The fact of this, in the words of Ted Williams, is that baseball is the only field of endeavor where a man can succeed three times out of ten and be considered a good performer. This said by a brilliantly talented man who believed in practice, practice, practice and is revered with his .406 batting average – the last man to hit over .400 for a single season in baseball since 1930. Ted’s goal was set out in a human desire, “…to have people say, ‘there goes Ted Williams, the best hitter that ever lived.’” And while he may be considered the greatest hitter of all time, the truth of .406 in life would not be a welcome average. In life, 3 out of 10 leaves us overwhelmed, disillusioned and mired in the frustrations of failure. Working 10 hours to only get paid for 3 would be disastrous. Living 10 days and only being able to eat 3 of them would be disparaging. 10 years of marriage with only 3 filled with love would wither a heart into bitterness. 10 men and women of the body of Christ where only 3 trusted Him and knew the power and consistency of his provision, is a tragedy that our communities of faith know too well. Fortunately for us, the Lord our God is not a .406 hitter in life; He is a 10 out of 10 kind of God.

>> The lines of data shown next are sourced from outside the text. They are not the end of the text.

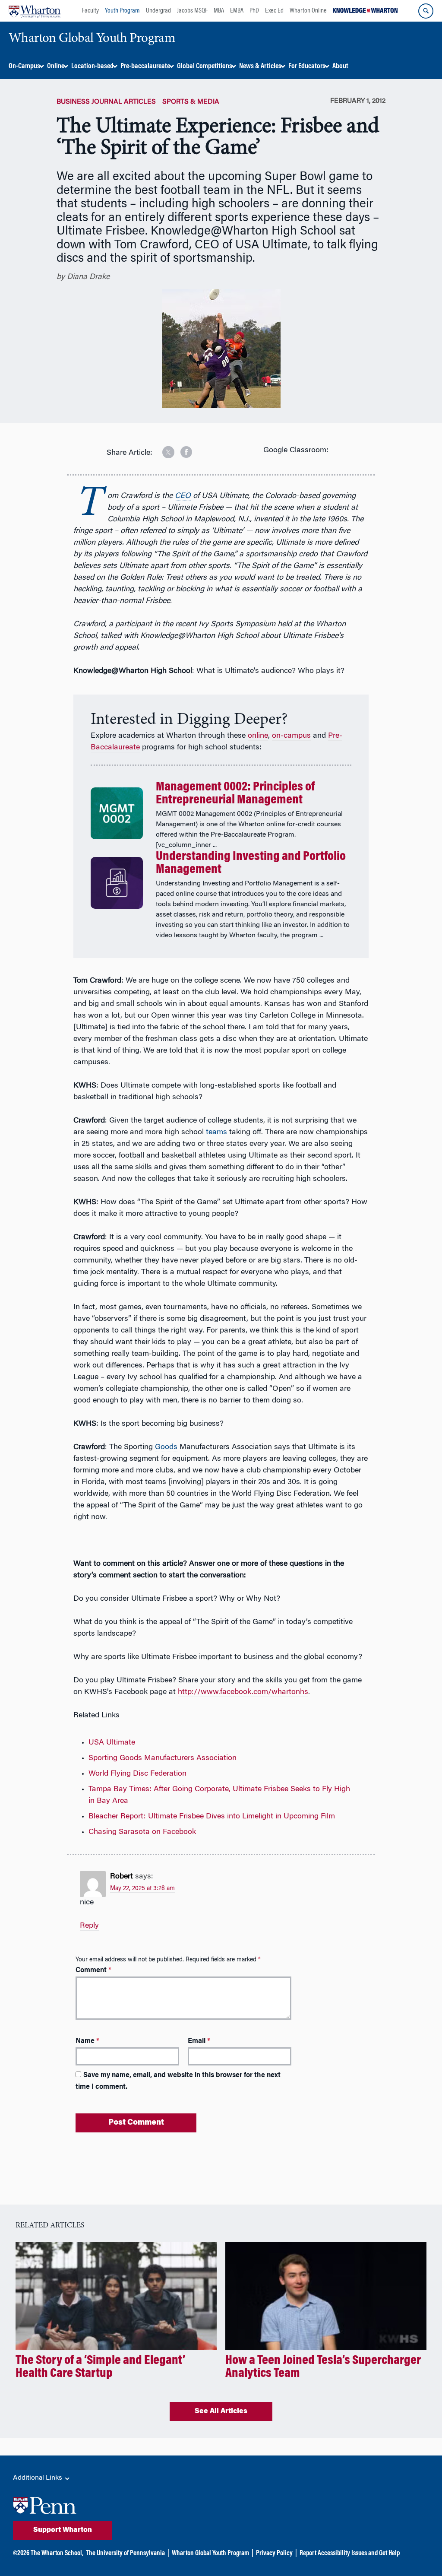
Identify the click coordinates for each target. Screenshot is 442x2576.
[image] (162, 449)
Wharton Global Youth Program (210, 2553)
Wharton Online (308, 10)
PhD (254, 10)
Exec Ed (274, 10)
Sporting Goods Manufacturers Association (162, 1758)
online (258, 736)
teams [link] (216, 1132)
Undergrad (158, 10)
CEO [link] (183, 496)
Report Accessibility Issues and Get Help (350, 2553)
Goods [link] (166, 1447)
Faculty (90, 10)
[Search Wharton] (425, 11)
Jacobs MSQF (192, 10)
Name (87, 2041)
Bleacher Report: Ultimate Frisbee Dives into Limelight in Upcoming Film (211, 1817)
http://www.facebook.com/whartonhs (243, 1692)
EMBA (236, 10)
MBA (219, 10)
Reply (89, 1926)
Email (199, 2041)
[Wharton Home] (34, 11)
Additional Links (38, 2477)
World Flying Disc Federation (137, 1774)
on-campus (291, 736)
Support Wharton (62, 2530)
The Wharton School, (57, 2553)
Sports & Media (190, 101)
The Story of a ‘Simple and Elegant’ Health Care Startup (100, 2367)
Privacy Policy (274, 2553)
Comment (93, 1970)
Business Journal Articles (106, 101)
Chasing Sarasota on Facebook (142, 1832)
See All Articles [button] (221, 2411)
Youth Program (122, 10)
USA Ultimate (111, 1743)
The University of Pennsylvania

As we come into the interactions of our complicated and overwhelming situations, we do have a tendency to slip back into escapism mindsets. Better times in our past; maybe last year, childhood, a golden era of time, our college years – times when we drown out the actual circumstances of the moment where we still had complication, by recalling the grand illusion of an idealized experience. Rather than an inaccurate past memory, the reality of Jesus Christ is a place where, in truth, his peace in light of his action in our lives overcomes our anxiety. “Cast your cares upon Him, for He cares for you. Take on my yoke for my yoke is easy and my burden is light. Come to me all you who are heavy laden and I will give you rest.” The threading of those whose hope was in and fulfilled in the Lord to his glory is consistent with all of what we read in the bible. The consistency in our own lives of finding solace in the God who bats 1.000 is an amazing comfort in our places of anxiety.

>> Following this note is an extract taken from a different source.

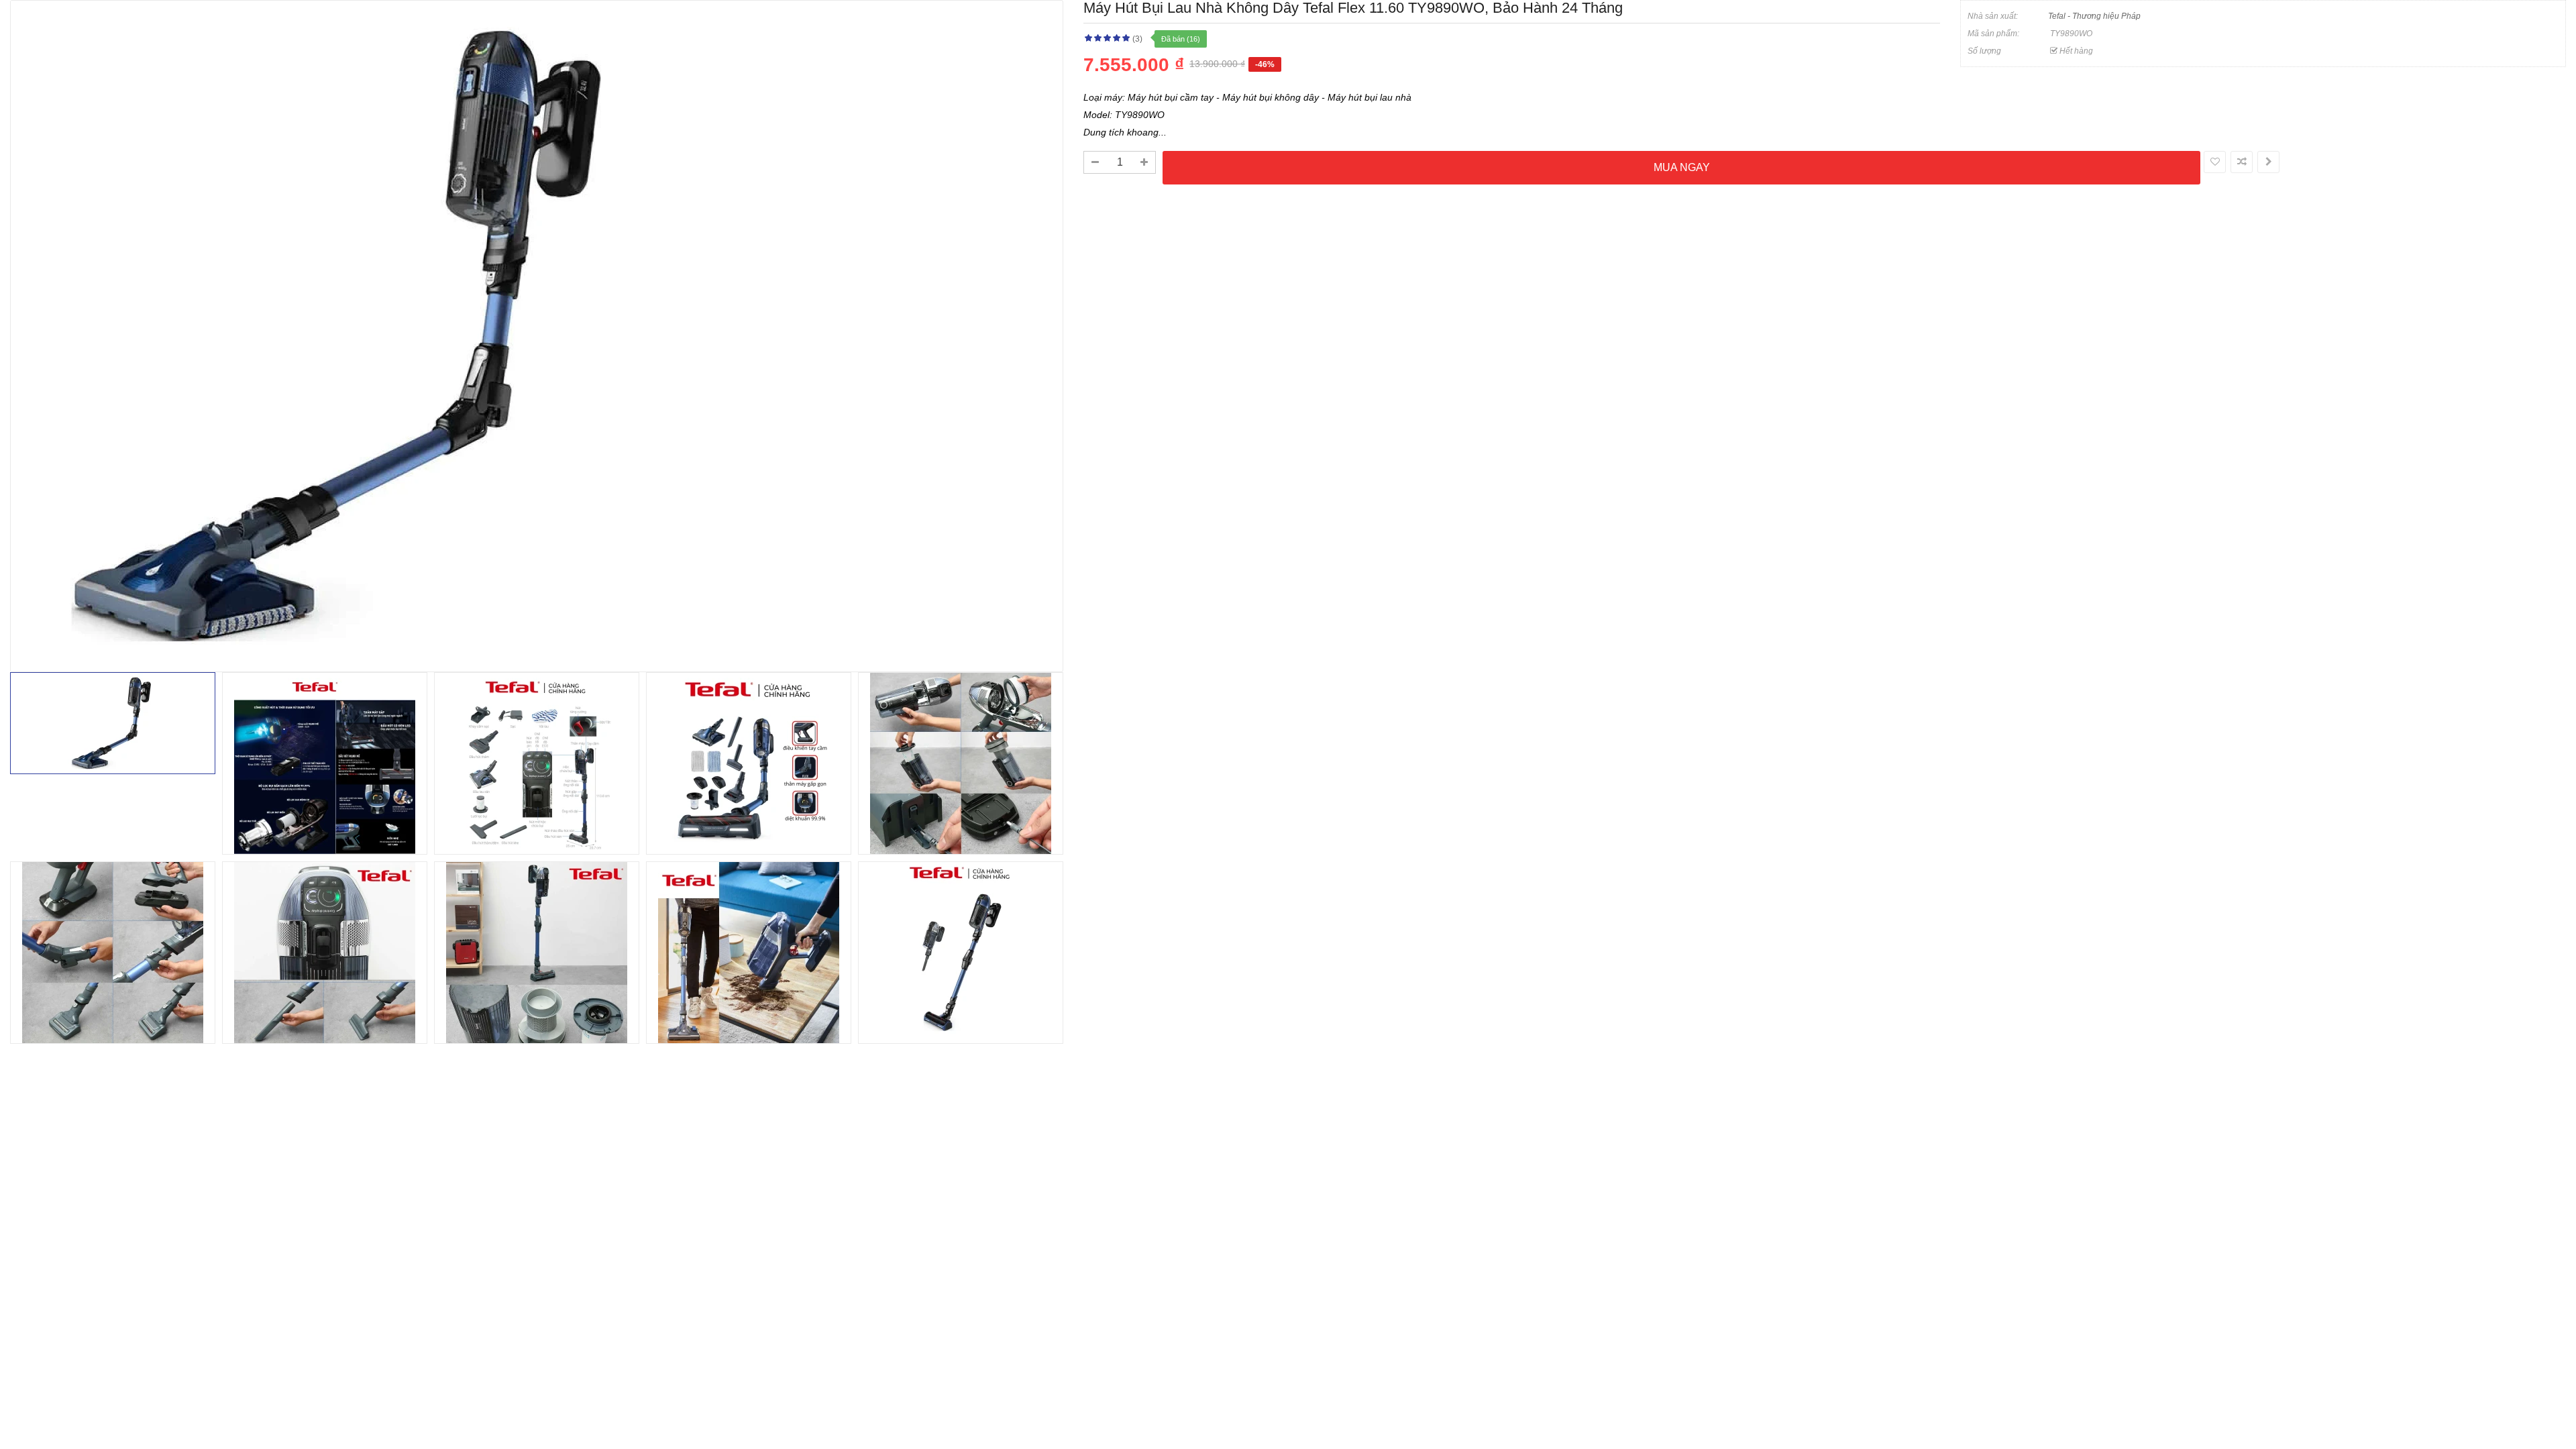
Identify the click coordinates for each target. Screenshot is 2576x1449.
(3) (1137, 39)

The wondrous provision that awaits us is perfect for us and perfect in his timing. He is never late; He is never early – his timing is exact to the measure of his sovereign omnipotence. The one who graciously gives to his creation calls us to trust Him and have faith in his acting in our lives and the world around us. We must come to understand our Great Provider for who He is; the one who is taking care of all things and all needs to the good of his purpose throughout all time and eternity. He is preparing to hit, He is swinging the bat, and He is batting 1.000. He doesn’t bring us to the plate and then leave us to find the best pitch so that we might luckily dink out a single: He bats for us. Even with the greatest consistency we’ve seen in baseball since Rogers Hornsby, Ty Cobb and the powerful Babe Ruth, in Ted Williams; none of these great ballplayers were even dependable at a .500 average. The Lord of Hosts, Jesus the Messiah, is 100% dependable and there is no off season for his provision.

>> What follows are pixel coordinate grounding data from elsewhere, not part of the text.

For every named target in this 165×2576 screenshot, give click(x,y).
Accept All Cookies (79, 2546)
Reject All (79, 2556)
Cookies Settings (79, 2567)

He has called us to trust and obey in communion with Him. The truth in his provision covers any accolade of Ted Williams or any other ballplayer. When we find ourselves in prayer, in the midst of situations which seem out of control – when life is full of curve balls; He is able. Not only is He able, but He is working on our behalf to get us through the journeys of life. He goes before you; He goes behind you; He works through you and in ways you may never know or understand – God is in the business of caring for his children. The sparrow does not fall without his knowing and we are worth more to Him. Let us rejoice in the glory of his provision. Let us do the wave, standing in the grandstands shouting, “Hosanna, glory to God in the highest!” for his eternal hitting streak. The Lord leads and intercedes in the details of his children. He steps to the plate and hits the perfect pitch to get us safely home. The God who gifted Ted Williams, the God who bats 1.000, the one who goes before, with and behind us, brings every detail of our provision together in his perfect timing. Let us rely faithfully on Jesus as He continues to be the greatest hitter who ever existed. He is faithful, He is powerful, He is the Savior of the universe; He is worthy of the glory that only comes to the one to whom every knee bows and every tongue confesses his Lordship.